◆ EXERCISE TASK
Could you copy out the material below word for word, keeping every line?
* START *
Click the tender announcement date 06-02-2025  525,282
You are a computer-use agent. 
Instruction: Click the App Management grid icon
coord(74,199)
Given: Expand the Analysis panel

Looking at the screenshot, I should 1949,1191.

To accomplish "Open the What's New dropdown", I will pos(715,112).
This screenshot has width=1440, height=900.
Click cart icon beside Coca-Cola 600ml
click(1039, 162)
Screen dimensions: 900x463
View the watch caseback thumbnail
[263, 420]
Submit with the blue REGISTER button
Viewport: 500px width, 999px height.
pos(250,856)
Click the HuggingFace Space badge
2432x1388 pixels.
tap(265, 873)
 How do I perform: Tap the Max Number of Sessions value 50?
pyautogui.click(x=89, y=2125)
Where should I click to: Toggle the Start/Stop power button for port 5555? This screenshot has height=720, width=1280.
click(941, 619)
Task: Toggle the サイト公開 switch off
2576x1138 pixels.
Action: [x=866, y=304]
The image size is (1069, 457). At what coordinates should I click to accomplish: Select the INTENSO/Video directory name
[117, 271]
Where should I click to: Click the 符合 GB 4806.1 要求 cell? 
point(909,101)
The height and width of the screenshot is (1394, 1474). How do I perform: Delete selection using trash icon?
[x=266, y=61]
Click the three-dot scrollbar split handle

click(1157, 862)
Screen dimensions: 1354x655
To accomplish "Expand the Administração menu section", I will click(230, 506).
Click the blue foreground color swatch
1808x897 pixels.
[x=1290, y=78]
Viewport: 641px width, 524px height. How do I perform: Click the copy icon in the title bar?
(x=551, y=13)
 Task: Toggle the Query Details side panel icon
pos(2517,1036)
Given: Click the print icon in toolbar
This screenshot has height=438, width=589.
* END *
◆ FULL OUTPUT
Click the tender announcement date 06-02-2025  525,282
You are a computer-use agent. 
Instruction: Click the App Management grid icon
coord(74,199)
Given: Expand the Analysis panel

Looking at the screenshot, I should 1949,1191.

To accomplish "Open the What's New dropdown", I will pos(715,112).
This screenshot has width=1440, height=900.
Click cart icon beside Coca-Cola 600ml
click(1039, 162)
Screen dimensions: 900x463
View the watch caseback thumbnail
[263, 420]
Submit with the blue REGISTER button
Viewport: 500px width, 999px height.
pos(250,856)
Click the HuggingFace Space badge
2432x1388 pixels.
tap(265, 873)
 How do I perform: Tap the Max Number of Sessions value 50?
pyautogui.click(x=89, y=2125)
Where should I click to: Toggle the Start/Stop power button for port 5555? This screenshot has height=720, width=1280.
click(941, 619)
Task: Toggle the サイト公開 switch off
2576x1138 pixels.
Action: [x=866, y=304]
The image size is (1069, 457). At what coordinates should I click to accomplish: Select the INTENSO/Video directory name
[117, 271]
Where should I click to: Click the 符合 GB 4806.1 要求 cell? 
point(909,101)
The height and width of the screenshot is (1394, 1474). How do I perform: Delete selection using trash icon?
[x=266, y=61]
Click the three-dot scrollbar split handle

click(1157, 862)
Screen dimensions: 1354x655
To accomplish "Expand the Administração menu section", I will click(230, 506).
Click the blue foreground color swatch
1808x897 pixels.
[x=1290, y=78]
Viewport: 641px width, 524px height. How do I perform: Click the copy icon in the title bar?
(x=551, y=13)
 Task: Toggle the Query Details side panel icon
pos(2517,1036)
Given: Click the print icon in toolbar
This screenshot has height=438, width=589.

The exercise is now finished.